# This 20 week old splash Marans has me stumped! Pullet or Roo?



## back2simplelife (Jul 6, 2013)

Maybe I just don't want to believe all 6 of our chicks are roos. Crossing my fingers that it's a pullet and I am just too afraid to believe it.. lol.. Either way, what is your opinion?
My last hope of getting a pullet out of my 6 Marans is a roo too huh? I will post one of it's hatch mates (obvious roo should be the first one).. has long saddle feathers all the other pics will be of the same bird but that one to compare.

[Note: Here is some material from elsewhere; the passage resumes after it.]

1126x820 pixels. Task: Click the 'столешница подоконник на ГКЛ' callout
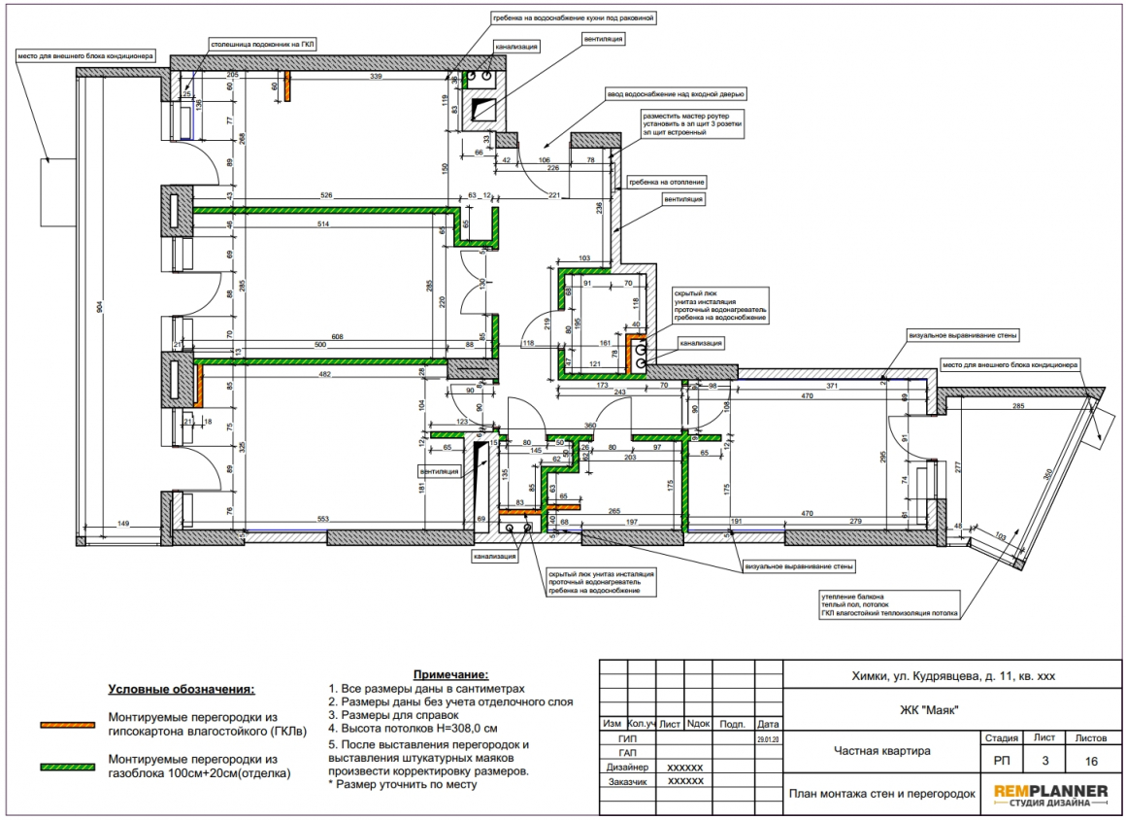262,45
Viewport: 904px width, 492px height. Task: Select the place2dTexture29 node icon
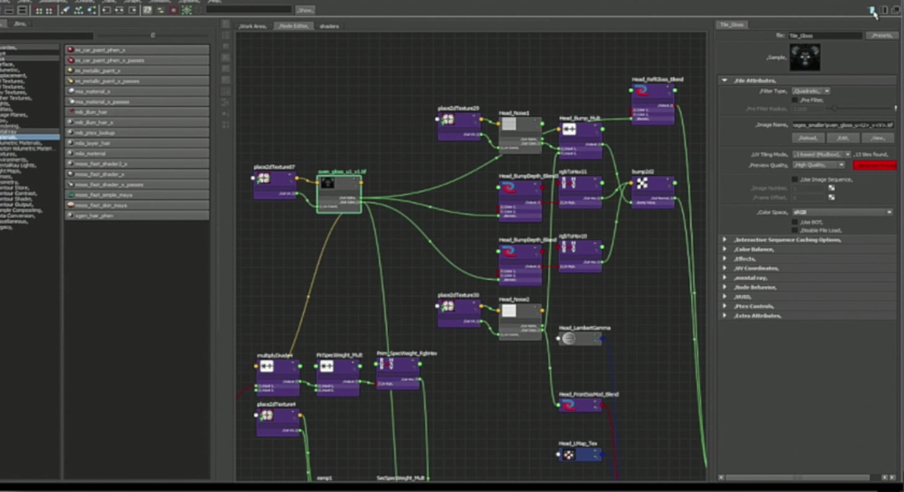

These were hatched on or right before Nov 10. Yes, one would think it would be crowing but with SOO many roos here well.. most aren't crowing at all! Out of 17 total chicks, 11 turned out to be roos.. this is the only one I can't figure out! All of it's hatch mates have turned obvious roos with beautiful long saddle feathers. This one isn't so obvious to me like all the rest have been. Some days I think pullet, others I think roo.. today I think roo. I have been doing this for over a month now and I need help! THANK YOU!!!


----------



## Fiere (Feb 26, 2014)

Sorry to say but that is very much a roo. Notice the points and length on the saddle feathers?


----------



## back2simplelife (Jul 6, 2013)

somedays yes, somedays no.. today, not until I uploaded the pics was it staring at me.. sigh.. So is it just slower developing than the other 5? Ugh.. just ugh. Fizz (the first pic) are VERY obvious and have been for quite awhile now. Snow, not so much but the first pic I posted of 'him' I guess the second here.. made it pretty obvious. Thank you!


----------



## hildar (Oct 3, 2013)

Yeah the saddle feathers were a dead give away that it was a rooster.


----------



## Jim (Sep 26, 2012)

Rooooooo


Jim


----------